Dataset content:

===

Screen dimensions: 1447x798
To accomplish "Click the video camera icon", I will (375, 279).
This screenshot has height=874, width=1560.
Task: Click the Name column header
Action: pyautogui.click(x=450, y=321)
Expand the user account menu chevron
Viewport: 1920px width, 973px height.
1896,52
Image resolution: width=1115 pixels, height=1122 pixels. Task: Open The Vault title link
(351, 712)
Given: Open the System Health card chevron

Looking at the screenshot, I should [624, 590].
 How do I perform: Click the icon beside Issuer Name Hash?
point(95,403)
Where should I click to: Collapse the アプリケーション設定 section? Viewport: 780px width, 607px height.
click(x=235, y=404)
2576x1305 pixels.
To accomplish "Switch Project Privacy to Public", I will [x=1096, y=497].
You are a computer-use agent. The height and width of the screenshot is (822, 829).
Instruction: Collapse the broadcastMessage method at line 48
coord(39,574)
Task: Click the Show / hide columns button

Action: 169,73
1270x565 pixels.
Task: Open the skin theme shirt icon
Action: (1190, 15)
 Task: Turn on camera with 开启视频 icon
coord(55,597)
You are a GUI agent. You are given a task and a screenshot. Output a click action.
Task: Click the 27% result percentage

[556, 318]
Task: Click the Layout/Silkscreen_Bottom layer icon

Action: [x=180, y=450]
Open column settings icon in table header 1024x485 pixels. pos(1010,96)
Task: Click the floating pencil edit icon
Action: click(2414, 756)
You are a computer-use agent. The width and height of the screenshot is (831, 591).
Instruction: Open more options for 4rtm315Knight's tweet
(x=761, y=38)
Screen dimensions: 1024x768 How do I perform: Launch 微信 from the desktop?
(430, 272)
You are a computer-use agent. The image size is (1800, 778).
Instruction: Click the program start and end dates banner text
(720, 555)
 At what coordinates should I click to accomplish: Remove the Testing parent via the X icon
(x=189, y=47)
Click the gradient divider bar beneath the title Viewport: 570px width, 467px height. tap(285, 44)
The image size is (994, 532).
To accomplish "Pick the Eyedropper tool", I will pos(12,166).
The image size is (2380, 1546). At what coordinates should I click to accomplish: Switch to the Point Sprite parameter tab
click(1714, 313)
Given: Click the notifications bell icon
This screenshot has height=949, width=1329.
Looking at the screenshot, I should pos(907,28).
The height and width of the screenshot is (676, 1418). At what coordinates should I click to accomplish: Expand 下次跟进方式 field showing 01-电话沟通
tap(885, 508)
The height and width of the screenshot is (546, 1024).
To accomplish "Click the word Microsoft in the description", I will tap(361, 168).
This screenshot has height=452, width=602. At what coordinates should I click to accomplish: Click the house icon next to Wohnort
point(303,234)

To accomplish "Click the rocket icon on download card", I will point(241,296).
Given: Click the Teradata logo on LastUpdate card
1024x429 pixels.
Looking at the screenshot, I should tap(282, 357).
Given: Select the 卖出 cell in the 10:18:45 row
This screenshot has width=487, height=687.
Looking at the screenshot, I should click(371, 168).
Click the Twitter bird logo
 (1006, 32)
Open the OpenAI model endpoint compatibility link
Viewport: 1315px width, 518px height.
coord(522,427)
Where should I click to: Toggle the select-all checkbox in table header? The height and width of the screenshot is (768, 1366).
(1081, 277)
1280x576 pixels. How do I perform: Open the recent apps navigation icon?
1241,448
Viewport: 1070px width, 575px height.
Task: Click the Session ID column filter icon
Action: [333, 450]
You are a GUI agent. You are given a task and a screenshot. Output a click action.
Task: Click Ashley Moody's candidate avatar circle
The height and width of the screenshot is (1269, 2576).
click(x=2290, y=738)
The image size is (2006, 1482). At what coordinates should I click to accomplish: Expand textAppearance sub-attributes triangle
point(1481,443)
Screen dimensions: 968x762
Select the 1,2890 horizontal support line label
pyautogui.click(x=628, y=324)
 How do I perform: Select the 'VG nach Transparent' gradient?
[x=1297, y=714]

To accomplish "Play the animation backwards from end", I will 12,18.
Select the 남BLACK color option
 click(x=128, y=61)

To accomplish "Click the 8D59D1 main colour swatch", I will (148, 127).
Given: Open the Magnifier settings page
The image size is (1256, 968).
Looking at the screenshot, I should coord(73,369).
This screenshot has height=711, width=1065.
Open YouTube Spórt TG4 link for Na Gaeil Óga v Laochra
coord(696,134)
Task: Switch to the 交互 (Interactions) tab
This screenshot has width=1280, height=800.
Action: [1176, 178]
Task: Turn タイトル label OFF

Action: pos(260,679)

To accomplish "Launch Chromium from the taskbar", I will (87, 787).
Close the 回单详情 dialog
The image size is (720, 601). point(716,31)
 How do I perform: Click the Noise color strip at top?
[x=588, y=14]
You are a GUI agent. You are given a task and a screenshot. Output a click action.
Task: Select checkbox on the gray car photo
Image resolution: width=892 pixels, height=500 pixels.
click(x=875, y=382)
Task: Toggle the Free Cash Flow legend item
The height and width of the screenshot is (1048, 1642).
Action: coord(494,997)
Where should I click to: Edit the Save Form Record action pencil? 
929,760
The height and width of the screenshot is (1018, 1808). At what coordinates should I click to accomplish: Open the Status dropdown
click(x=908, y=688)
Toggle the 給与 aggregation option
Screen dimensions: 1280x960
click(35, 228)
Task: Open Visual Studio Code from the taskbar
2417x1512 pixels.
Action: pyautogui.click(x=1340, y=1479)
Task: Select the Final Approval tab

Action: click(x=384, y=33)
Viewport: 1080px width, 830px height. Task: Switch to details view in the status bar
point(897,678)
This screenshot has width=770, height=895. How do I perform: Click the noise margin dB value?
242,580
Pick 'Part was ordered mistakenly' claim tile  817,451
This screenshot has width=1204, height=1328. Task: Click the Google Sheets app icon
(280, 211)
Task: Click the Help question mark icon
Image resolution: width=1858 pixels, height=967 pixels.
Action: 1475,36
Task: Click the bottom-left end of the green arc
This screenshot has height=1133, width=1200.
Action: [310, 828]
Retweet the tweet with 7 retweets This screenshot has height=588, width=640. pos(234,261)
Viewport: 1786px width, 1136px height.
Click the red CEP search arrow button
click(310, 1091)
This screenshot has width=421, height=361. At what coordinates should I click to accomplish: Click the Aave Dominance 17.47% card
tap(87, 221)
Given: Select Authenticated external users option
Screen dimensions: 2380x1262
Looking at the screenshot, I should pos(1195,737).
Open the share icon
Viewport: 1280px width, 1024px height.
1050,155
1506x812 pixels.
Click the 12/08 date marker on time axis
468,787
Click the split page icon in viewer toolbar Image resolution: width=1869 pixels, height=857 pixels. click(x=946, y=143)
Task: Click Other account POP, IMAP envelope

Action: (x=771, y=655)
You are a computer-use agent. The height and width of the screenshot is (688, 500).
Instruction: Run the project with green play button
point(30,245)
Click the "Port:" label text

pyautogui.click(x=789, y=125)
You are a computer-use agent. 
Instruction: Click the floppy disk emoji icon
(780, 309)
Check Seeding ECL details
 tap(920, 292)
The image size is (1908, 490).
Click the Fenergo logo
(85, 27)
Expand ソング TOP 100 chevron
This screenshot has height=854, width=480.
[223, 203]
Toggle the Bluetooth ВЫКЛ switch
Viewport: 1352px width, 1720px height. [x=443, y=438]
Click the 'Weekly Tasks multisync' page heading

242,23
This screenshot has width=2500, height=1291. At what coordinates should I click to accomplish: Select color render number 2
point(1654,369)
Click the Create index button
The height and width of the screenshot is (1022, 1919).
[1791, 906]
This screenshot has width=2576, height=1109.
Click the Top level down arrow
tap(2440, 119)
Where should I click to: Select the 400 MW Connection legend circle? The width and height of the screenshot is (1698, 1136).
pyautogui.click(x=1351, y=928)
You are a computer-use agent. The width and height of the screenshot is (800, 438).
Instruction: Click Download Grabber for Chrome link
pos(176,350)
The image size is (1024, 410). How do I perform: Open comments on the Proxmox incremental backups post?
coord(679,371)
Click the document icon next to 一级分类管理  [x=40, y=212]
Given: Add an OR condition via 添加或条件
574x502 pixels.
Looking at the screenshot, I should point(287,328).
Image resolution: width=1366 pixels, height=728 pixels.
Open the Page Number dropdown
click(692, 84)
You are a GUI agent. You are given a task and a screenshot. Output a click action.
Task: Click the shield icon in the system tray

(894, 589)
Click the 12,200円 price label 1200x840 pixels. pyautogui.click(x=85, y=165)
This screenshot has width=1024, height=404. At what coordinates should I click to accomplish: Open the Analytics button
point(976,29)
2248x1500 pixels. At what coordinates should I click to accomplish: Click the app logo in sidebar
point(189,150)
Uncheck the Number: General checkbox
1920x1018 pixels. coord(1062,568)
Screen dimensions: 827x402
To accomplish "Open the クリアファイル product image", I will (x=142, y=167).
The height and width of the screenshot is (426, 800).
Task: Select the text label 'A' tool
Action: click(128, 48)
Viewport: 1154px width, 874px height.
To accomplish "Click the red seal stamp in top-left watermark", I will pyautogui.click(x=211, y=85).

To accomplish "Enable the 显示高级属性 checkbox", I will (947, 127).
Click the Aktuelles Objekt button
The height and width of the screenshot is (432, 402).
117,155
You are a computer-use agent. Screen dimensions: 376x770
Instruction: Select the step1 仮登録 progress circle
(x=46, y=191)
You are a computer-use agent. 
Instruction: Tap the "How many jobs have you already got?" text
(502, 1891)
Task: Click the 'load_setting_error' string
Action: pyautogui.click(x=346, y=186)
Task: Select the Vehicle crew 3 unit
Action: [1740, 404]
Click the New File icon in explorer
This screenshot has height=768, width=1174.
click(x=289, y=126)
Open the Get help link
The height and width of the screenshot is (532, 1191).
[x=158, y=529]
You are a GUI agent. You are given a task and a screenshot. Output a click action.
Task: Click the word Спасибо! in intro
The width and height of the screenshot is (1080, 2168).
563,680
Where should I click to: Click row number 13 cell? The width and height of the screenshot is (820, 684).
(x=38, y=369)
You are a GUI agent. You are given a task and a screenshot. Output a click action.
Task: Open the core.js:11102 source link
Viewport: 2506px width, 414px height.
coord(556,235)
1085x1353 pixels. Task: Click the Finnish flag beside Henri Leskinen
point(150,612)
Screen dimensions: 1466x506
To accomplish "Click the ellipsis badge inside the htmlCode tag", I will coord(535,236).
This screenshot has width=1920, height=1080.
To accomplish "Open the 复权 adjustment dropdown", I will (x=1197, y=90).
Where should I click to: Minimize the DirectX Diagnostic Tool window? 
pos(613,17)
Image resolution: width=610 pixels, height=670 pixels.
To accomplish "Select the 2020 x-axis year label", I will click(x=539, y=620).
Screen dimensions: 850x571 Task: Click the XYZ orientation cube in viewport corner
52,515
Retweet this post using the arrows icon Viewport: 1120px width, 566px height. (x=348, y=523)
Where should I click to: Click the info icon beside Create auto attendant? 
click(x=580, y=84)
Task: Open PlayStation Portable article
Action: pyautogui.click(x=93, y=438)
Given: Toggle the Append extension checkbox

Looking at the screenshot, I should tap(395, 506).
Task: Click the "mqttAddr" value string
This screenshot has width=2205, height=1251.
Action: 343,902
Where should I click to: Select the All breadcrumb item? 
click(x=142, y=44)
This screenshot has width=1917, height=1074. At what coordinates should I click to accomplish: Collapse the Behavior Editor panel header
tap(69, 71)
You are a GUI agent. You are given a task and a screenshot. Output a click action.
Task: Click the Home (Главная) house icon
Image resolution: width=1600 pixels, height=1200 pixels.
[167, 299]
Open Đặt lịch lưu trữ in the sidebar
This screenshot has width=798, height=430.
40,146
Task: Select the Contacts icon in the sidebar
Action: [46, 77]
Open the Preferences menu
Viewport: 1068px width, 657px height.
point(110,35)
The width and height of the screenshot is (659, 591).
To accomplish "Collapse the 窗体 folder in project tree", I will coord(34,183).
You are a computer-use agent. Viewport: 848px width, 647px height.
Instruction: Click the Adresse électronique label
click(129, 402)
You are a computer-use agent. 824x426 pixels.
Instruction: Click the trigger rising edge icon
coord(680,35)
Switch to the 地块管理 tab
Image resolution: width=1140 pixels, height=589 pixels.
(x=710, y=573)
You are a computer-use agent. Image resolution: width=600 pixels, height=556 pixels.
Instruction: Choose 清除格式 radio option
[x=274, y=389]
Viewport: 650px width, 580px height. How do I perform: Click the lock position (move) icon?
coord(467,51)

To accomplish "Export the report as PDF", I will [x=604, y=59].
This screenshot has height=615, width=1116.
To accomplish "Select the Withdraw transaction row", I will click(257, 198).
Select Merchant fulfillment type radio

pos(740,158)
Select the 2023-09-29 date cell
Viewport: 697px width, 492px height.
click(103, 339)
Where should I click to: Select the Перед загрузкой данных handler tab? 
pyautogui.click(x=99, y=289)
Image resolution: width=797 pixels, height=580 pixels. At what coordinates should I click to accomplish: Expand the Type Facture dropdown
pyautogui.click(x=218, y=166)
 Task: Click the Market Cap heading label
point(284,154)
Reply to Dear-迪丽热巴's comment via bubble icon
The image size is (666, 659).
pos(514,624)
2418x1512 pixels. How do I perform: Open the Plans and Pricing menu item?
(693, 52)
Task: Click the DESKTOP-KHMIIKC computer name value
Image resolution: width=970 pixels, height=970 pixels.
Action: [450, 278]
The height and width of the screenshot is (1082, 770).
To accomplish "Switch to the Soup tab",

===

Set task: Please render the lines from the one containing "At what coordinates should I click to accomplish: Remove" through the one containing "I will point(241,296).", both included, as a JSON list of strings with one string per line and blank lines omitted.

Full answer:
[
  " At what coordinates should I click to accomplish: Remove the Testing parent via the X icon",
  "(x=189, y=47)",
  "Click the gradient divider bar beneath the title Viewport: 570px width, 467px height. tap(285, 44)",
  "The image size is (994, 532).",
  "To accomplish \"Pick the Eyedropper tool\", I will pos(12,166).",
  "The image size is (2380, 1546). At what coordinates should I click to accomplish: Switch to the Point Sprite parameter tab",
  "click(1714, 313)",
  "Given: Click the notifications bell icon",
  "This screenshot has height=949, width=1329.",
  "Looking at the screenshot, I should pos(907,28).",
  "The height and width of the screenshot is (676, 1418). At what coordinates should I click to accomplish: Expand 下次跟进方式 field showing 01-电话沟通",
  "tap(885, 508)",
  "The height and width of the screenshot is (546, 1024).",
  "To accomplish \"Click the word Microsoft in the description\", I will tap(361, 168).",
  "This screenshot has height=452, width=602. At what coordinates should I click to accomplish: Click the house icon next to Wohnort",
  "point(303,234)",
  "To accomplish \"Click the rocket icon on download card\", I will point(241,296)."
]